The grimace, however, sometimes conceals a smirk. For a generation, many leaders fretted that the United States had become an unchecked “hyper-power”—a lament not heard much at Davos this year.
Canadian Prime Minister Justin Trudeau underscored the mood when he announced in a speech here that his government had just struck a trade deal with 10 Asia-Pacific countries. Trump upon taking office pulled the United States out of the Trans-Pacific Partnership.
The implication was obvious even without an explicit reference to Trump: Canada was happy to lead if Trump wouldn’t.
At the same time, many people here expressed respect for Trump’s ability last month to pass a tax overhaul, which they believe will stimulate U.S. and global growth.
Sixty-one percent of global institutional investors surveyed by business advisory firm FTI Consulting approve of Trump’s performance in his first year.
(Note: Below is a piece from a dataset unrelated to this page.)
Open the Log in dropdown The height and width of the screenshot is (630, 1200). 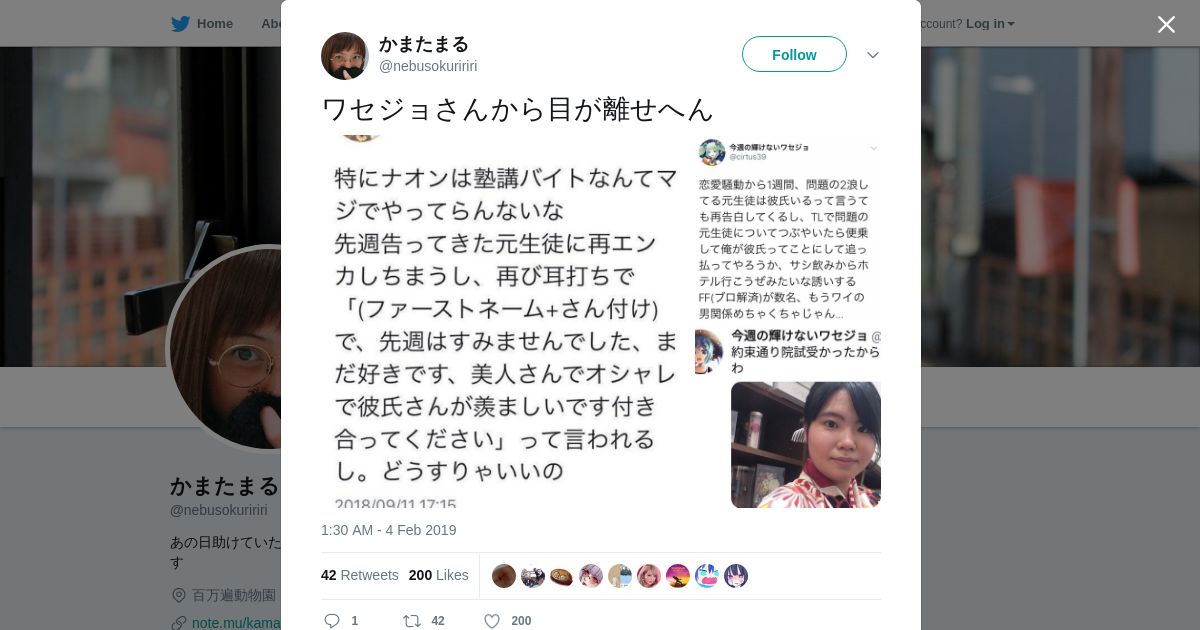pyautogui.click(x=990, y=23)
Trump’s highest rating – 87 percent – came for creating a business-friendly environment in the U.S. “Investor confidence in Trump’s first year has been met and exceeded in some key areas in the U.S.,” said FTI’s Dan Healy.
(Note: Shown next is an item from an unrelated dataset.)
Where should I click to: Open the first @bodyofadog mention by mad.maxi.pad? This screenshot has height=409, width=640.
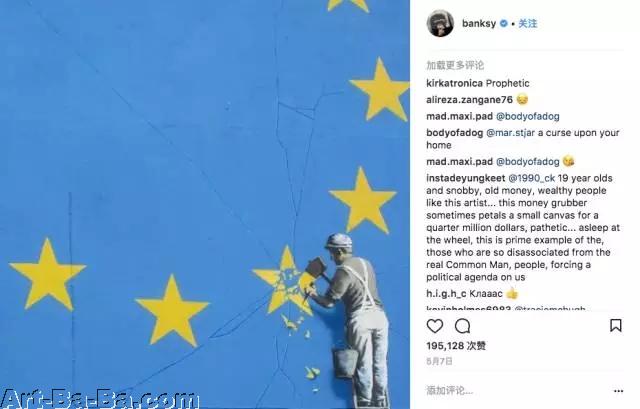527,116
By contrast, only 33 percent rated him successful at promoting global trade, and only 29 percent said he promoted global economic stability.
But one prominent former British minister said he once took Trump’s words seriously and feared he would demolish NATO and practice appeasement with Russia. Instead, he’s found, the sun is still rising every morning and—with the exception of trade—administration policies are not that different than if any of the conservative Republicans Trump trounced on the way to the GOP nomination had become president.
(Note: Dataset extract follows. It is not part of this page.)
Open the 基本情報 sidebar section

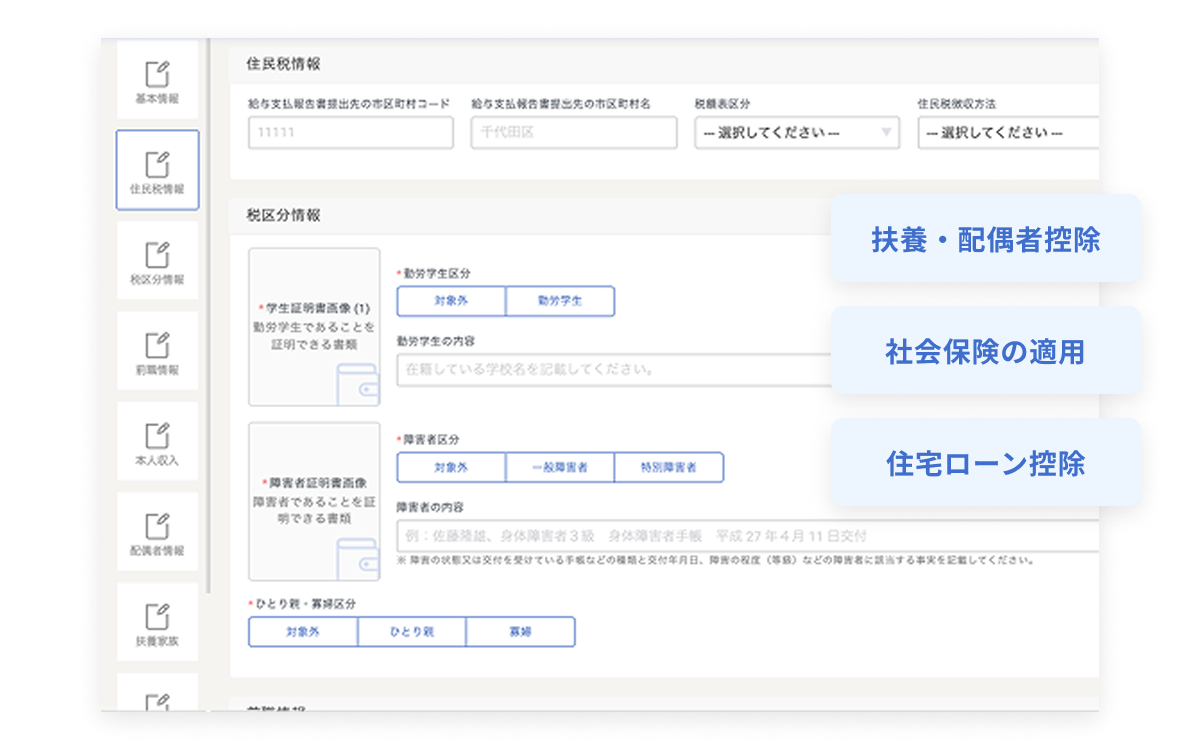[157, 82]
On stylistic grounds, Trump still rattles sensibilities among the Davos crowd. They howl at his most provocative tweets and regale themselves with speculation about his mental condition with all the disapproving delight of a New York Times editorial writer. But it’s clear the alarm is less acute than a year ago.
“To be blunt,” the former minister said, “Trump hasn’t really f---ed anything up so far.”
Ordinary citizens—the ones down the mountain—are less impressed.
A new Bertelsmann Stiftung survey released Thursday showed that only 23 percent of Europeans approve of Trump’s performance, down six points from the start of his term.
That popular disdain has been woven through the official Davos proceedings—including in speeches Wednesday by German chancellor Angela Merkel, Europe’s dominant political force for the 12 years she has been in power, and newly elected French President Emmanuel Macron, a new star at age 40.
Neither leader mentioned Trump by name. Both made unmistakably clear they were raising their voices against his brand of nationalism and barrier-building. Both called for more attention to the problems of ordinary citizens to ensure that the benefits of globalization are more widely shared and to combat what Merkel called “right wing populism” and “the poison that appears whenever you have unsolved problems.”
Merkel is in a position of exquisite balance, according to people familiar with her views. She is disapproving of many aspects of Trump on stylistic and substantive grounds—especially on the question of climate change. His attacks on independent media have undermined belief in the primacy of facts over propaganda. At the same time, she believes the world’s most urgent problems require U.S. leadership, and she’s urged associates not to overreact to Trump’s Twitter tirades and other provocations.
At a POLITICO-moderated panel at Davos this week, Belgian Deputy Prime Minister Alexander De Croo said of Trump’s conflict-oriented brand of politics: “I think what it does change is kind of the moral leadership that the US used to have in the world. That is diminishing rapidly. But that is something that can come back—easily.”
Also at that panel, Indian Minister of Railways and Coal Piyush Goyal suggested other nations can more readily solve problems by relinquishing any Trump obsession: “I know it’s a powerful nation, I know it’s a large nation, but I don’t think we need to overstate or overhype one person’s individual fancy.”
Ryan Heath, Florian Eder and Elizabeth Castillo contributed.